This case reads like the kind of distressed-business story small operators should understand before a crisis hits. A family-connected packaging business had a large tax debt, a winding-up application, related-party premises, family members involved in management, and a business sale completed the day before liquidation.
The key point is timing. The liquidator said the business had been marketed at much higher values than the $40,000 sale price. The buyer was a newly incorporated related company.
The Court did not finally decide the underlying voidable transaction claims at this stage, but it accepted that the liquidator had a reasonably arguable case that the business sale was an uncommercial transaction, that it happened while the company was insolvent, and that there was a serious question about assets being moved out of reach before liquidation.
The Court made freezing orders. That meant the respondents were restrained from dealing with assets up to specified amounts or with proceeds connected to the business sale, subject to ordinary-course and legal-expense carve-outs. The orders were urgent and temporary, with a return date so the restrained parties could come back to Court and be heard. The Court also made asset-disclosure orders to help the liquidator identify property that might matter to the claim.
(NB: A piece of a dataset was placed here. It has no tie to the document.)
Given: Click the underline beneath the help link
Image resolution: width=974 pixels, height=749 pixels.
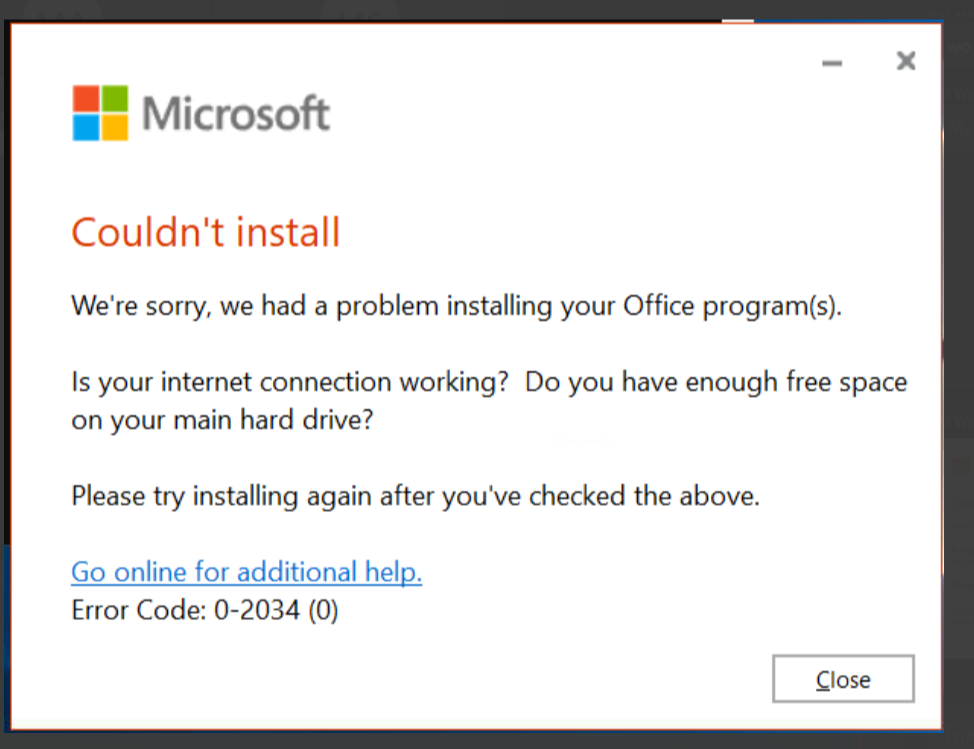Looking at the screenshot, I should [x=246, y=586].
For directors, this is a practical warning about related-party deals under pressure. If a business is insolvent or close to insolvent, an asset sale needs to be defensible in real time. That means independent valuation evidence, a clean sale process, board records dealing with conflicts, creditor impact, tax debts and why the transaction is in the company's interests. A later explanation may not be enough if the documents show a rushed insider sale at a price that does not match the market evidence.